**What you are asked to do**
Wherever "CARB" appears in the records below, copy the line that holds it.

**Stored entries**
::::
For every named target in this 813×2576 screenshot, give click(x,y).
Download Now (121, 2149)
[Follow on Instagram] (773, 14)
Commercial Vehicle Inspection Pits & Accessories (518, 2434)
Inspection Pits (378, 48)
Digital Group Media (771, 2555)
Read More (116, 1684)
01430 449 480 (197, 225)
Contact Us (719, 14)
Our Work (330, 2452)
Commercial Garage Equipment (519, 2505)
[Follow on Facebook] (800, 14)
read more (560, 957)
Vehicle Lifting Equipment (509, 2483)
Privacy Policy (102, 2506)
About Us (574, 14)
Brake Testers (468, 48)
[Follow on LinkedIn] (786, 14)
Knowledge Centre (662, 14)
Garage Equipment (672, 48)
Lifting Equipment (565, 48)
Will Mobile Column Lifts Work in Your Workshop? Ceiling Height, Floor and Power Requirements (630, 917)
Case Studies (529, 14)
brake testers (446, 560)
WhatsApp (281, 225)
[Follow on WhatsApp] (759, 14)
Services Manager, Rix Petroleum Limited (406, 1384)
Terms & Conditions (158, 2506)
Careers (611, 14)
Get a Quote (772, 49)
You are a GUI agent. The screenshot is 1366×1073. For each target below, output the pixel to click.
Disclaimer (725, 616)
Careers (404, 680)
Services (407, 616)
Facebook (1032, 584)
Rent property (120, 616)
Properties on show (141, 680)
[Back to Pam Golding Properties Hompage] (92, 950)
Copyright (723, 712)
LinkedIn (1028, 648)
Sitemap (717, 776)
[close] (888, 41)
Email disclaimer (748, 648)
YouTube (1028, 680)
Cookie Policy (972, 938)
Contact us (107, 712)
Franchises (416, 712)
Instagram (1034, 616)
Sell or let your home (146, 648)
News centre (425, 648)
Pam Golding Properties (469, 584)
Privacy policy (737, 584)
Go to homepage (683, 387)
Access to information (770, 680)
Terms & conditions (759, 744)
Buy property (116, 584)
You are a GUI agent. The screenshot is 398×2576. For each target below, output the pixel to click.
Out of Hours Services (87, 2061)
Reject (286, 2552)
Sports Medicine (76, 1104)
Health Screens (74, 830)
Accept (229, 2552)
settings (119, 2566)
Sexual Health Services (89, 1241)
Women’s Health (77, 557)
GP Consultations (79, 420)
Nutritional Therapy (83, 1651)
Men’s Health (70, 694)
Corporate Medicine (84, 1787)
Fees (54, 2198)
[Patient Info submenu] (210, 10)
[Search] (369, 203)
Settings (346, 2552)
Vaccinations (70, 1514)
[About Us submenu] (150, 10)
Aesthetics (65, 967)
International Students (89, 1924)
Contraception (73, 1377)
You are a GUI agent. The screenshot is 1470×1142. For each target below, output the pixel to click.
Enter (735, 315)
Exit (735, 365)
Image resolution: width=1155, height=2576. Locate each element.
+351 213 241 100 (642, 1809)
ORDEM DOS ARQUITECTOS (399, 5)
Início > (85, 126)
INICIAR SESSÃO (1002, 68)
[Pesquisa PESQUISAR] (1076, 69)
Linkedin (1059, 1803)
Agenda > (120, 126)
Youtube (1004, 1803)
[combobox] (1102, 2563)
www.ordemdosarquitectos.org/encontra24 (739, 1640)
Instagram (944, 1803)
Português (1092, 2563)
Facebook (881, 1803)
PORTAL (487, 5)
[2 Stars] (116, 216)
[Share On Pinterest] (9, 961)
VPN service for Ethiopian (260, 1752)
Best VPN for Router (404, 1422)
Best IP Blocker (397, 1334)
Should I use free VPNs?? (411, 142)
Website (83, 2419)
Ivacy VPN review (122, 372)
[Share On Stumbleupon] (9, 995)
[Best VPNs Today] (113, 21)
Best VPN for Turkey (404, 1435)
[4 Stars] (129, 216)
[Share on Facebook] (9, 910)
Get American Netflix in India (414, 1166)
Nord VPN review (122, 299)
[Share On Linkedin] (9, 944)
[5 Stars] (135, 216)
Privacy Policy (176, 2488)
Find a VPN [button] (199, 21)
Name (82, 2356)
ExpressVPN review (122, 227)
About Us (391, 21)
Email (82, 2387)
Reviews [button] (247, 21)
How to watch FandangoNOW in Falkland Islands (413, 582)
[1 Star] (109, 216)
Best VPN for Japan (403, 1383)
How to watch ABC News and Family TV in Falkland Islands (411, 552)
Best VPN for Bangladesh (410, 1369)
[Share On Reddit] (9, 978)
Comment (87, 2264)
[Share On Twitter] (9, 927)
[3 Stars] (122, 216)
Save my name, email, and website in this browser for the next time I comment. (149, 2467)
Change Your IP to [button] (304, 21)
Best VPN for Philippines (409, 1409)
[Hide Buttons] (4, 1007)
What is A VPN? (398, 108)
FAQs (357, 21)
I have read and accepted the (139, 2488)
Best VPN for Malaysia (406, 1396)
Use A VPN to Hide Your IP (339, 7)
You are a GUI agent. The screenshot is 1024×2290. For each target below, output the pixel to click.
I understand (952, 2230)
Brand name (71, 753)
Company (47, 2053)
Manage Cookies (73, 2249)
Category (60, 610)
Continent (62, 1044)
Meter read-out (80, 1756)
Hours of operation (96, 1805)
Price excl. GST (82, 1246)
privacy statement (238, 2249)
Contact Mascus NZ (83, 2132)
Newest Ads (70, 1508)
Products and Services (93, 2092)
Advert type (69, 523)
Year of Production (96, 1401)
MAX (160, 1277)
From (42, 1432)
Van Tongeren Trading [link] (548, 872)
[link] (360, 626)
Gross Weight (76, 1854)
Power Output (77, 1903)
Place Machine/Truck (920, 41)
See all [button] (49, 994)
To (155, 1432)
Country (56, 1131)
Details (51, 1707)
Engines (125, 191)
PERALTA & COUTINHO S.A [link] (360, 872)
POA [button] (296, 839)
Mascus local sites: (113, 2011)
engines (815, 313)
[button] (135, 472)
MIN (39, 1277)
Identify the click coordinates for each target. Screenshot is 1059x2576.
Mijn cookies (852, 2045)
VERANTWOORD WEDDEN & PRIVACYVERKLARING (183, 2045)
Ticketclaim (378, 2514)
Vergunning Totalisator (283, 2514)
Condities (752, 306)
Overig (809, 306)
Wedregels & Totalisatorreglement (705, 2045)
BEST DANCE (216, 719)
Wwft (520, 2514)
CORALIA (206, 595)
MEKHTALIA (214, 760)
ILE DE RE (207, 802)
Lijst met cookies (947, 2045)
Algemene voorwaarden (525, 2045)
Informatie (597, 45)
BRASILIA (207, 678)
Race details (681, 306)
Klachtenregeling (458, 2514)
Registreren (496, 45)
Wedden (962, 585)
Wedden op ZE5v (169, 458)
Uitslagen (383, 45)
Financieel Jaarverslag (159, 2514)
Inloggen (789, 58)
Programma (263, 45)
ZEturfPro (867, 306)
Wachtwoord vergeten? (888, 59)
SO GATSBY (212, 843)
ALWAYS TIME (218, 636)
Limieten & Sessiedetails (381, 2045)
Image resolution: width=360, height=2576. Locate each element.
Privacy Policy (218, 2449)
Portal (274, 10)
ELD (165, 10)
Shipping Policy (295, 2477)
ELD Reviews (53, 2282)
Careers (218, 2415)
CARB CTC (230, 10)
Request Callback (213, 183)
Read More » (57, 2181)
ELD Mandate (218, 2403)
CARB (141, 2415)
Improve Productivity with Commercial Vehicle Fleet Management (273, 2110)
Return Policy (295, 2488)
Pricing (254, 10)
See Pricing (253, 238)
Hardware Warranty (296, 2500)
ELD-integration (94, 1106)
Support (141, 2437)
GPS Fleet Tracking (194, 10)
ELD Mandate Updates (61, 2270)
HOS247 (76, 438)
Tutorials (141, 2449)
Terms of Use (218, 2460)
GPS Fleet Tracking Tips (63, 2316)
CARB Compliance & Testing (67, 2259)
::::
**Answer space**
CARB CTC (230, 10)
CARB (141, 2415)
CARB Compliance & Testing (67, 2259)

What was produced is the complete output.